WORK ORDER
Set the entries down once more, exactly as they are worded.

Collected data
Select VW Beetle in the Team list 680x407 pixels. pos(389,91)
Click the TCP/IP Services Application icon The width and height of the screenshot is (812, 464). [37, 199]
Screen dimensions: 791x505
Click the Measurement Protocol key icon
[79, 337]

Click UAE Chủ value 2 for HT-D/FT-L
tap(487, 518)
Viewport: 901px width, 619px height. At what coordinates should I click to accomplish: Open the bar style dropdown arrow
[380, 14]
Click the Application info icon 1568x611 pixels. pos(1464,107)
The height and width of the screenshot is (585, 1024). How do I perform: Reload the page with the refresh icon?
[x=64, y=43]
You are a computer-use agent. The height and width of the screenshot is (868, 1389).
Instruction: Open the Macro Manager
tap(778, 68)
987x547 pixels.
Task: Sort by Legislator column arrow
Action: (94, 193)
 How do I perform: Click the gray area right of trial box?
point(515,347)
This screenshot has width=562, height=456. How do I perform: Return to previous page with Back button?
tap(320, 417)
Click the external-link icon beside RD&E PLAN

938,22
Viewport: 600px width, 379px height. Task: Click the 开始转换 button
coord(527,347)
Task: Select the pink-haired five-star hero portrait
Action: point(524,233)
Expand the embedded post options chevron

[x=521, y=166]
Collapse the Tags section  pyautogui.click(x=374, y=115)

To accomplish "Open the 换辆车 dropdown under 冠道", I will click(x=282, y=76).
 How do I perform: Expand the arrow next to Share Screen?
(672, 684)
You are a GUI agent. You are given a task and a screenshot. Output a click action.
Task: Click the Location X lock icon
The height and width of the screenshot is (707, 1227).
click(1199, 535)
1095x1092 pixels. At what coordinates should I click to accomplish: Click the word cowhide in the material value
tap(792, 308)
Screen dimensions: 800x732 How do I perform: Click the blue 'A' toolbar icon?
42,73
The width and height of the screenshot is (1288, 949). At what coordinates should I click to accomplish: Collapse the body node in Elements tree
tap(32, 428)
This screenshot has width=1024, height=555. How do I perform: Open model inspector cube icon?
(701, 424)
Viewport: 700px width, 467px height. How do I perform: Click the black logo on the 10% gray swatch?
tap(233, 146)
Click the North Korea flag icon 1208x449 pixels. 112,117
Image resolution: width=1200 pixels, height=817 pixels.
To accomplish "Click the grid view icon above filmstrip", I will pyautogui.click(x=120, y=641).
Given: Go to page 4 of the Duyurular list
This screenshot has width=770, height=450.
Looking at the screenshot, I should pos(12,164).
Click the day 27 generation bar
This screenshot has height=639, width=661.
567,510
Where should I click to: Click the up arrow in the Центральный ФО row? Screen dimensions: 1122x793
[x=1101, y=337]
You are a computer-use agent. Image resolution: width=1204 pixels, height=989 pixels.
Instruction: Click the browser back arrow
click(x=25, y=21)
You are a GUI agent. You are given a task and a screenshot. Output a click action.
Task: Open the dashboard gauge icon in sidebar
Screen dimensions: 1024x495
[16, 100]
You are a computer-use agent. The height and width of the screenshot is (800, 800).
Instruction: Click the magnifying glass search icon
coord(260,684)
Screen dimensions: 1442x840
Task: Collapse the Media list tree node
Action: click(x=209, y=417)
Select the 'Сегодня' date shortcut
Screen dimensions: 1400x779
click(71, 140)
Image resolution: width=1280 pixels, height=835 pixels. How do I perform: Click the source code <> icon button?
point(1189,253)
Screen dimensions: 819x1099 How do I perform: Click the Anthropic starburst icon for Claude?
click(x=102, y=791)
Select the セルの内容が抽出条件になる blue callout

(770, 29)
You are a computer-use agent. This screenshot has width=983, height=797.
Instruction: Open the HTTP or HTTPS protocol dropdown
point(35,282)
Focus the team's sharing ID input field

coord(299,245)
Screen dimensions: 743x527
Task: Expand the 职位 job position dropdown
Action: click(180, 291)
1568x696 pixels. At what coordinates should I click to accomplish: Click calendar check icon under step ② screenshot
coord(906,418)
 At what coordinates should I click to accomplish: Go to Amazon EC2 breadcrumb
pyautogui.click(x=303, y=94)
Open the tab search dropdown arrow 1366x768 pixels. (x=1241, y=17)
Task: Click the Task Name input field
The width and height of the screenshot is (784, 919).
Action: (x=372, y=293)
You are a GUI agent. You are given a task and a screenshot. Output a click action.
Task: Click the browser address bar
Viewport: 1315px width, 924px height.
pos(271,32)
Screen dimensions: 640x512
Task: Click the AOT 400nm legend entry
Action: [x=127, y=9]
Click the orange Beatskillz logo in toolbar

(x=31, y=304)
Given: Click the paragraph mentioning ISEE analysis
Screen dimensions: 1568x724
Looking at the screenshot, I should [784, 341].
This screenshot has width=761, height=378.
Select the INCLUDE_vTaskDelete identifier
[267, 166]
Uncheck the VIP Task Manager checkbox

ANSWER SECTION
Select VW Beetle in the Team list 680x407 pixels. pos(389,91)
Click the TCP/IP Services Application icon The width and height of the screenshot is (812, 464). [37, 199]
Screen dimensions: 791x505
Click the Measurement Protocol key icon
[79, 337]

Click UAE Chủ value 2 for HT-D/FT-L
tap(487, 518)
Viewport: 901px width, 619px height. At what coordinates should I click to accomplish: Open the bar style dropdown arrow
[380, 14]
Click the Application info icon 1568x611 pixels. pos(1464,107)
The height and width of the screenshot is (585, 1024). How do I perform: Reload the page with the refresh icon?
[x=64, y=43]
You are a computer-use agent. The height and width of the screenshot is (868, 1389).
Instruction: Open the Macro Manager
tap(778, 68)
987x547 pixels.
Task: Sort by Legislator column arrow
Action: (94, 193)
 How do I perform: Click the gray area right of trial box?
point(515,347)
This screenshot has width=562, height=456. How do I perform: Return to previous page with Back button?
tap(320, 417)
Click the external-link icon beside RD&E PLAN

938,22
Viewport: 600px width, 379px height. Task: Click the 开始转换 button
coord(527,347)
Task: Select the pink-haired five-star hero portrait
Action: point(524,233)
Expand the embedded post options chevron

[x=521, y=166]
Collapse the Tags section  pyautogui.click(x=374, y=115)

To accomplish "Open the 换辆车 dropdown under 冠道", I will click(x=282, y=76).
 How do I perform: Expand the arrow next to Share Screen?
(672, 684)
You are a GUI agent. You are given a task and a screenshot. Output a click action.
Task: Click the Location X lock icon
The height and width of the screenshot is (707, 1227).
click(1199, 535)
1095x1092 pixels. At what coordinates should I click to accomplish: Click the word cowhide in the material value
tap(792, 308)
Screen dimensions: 800x732 How do I perform: Click the blue 'A' toolbar icon?
42,73
The width and height of the screenshot is (1288, 949). At what coordinates should I click to accomplish: Collapse the body node in Elements tree
tap(32, 428)
This screenshot has width=1024, height=555. How do I perform: Open model inspector cube icon?
(701, 424)
Viewport: 700px width, 467px height. How do I perform: Click the black logo on the 10% gray swatch?
tap(233, 146)
Click the North Korea flag icon 1208x449 pixels. 112,117
Image resolution: width=1200 pixels, height=817 pixels.
To accomplish "Click the grid view icon above filmstrip", I will pyautogui.click(x=120, y=641).
Given: Go to page 4 of the Duyurular list
This screenshot has width=770, height=450.
Looking at the screenshot, I should pos(12,164).
Click the day 27 generation bar
This screenshot has height=639, width=661.
567,510
Where should I click to: Click the up arrow in the Центральный ФО row? Screen dimensions: 1122x793
[x=1101, y=337]
You are a computer-use agent. Image resolution: width=1204 pixels, height=989 pixels.
Instruction: Click the browser back arrow
click(x=25, y=21)
You are a GUI agent. You are given a task and a screenshot. Output a click action.
Task: Open the dashboard gauge icon in sidebar
Screen dimensions: 1024x495
[16, 100]
You are a computer-use agent. The height and width of the screenshot is (800, 800).
Instruction: Click the magnifying glass search icon
coord(260,684)
Screen dimensions: 1442x840
Task: Collapse the Media list tree node
Action: click(x=209, y=417)
Select the 'Сегодня' date shortcut
Screen dimensions: 1400x779
click(71, 140)
Image resolution: width=1280 pixels, height=835 pixels. How do I perform: Click the source code <> icon button?
point(1189,253)
Screen dimensions: 819x1099 How do I perform: Click the Anthropic starburst icon for Claude?
click(x=102, y=791)
Select the セルの内容が抽出条件になる blue callout

(770, 29)
You are a computer-use agent. This screenshot has width=983, height=797.
Instruction: Open the HTTP or HTTPS protocol dropdown
point(35,282)
Focus the team's sharing ID input field

coord(299,245)
Screen dimensions: 743x527
Task: Expand the 职位 job position dropdown
Action: click(180, 291)
1568x696 pixels. At what coordinates should I click to accomplish: Click calendar check icon under step ② screenshot
coord(906,418)
 At what coordinates should I click to accomplish: Go to Amazon EC2 breadcrumb
pyautogui.click(x=303, y=94)
Open the tab search dropdown arrow 1366x768 pixels. (x=1241, y=17)
Task: Click the Task Name input field
The width and height of the screenshot is (784, 919).
Action: (x=372, y=293)
You are a GUI agent. You are given a task and a screenshot. Output a click action.
Task: Click the browser address bar
Viewport: 1315px width, 924px height.
pos(271,32)
Screen dimensions: 640x512
Task: Click the AOT 400nm legend entry
Action: [x=127, y=9]
Click the orange Beatskillz logo in toolbar

(x=31, y=304)
Given: Click the paragraph mentioning ISEE analysis
Screen dimensions: 1568x724
Looking at the screenshot, I should [784, 341].
This screenshot has width=761, height=378.
Select the INCLUDE_vTaskDelete identifier
[267, 166]
Uncheck the VIP Task Manager checkbox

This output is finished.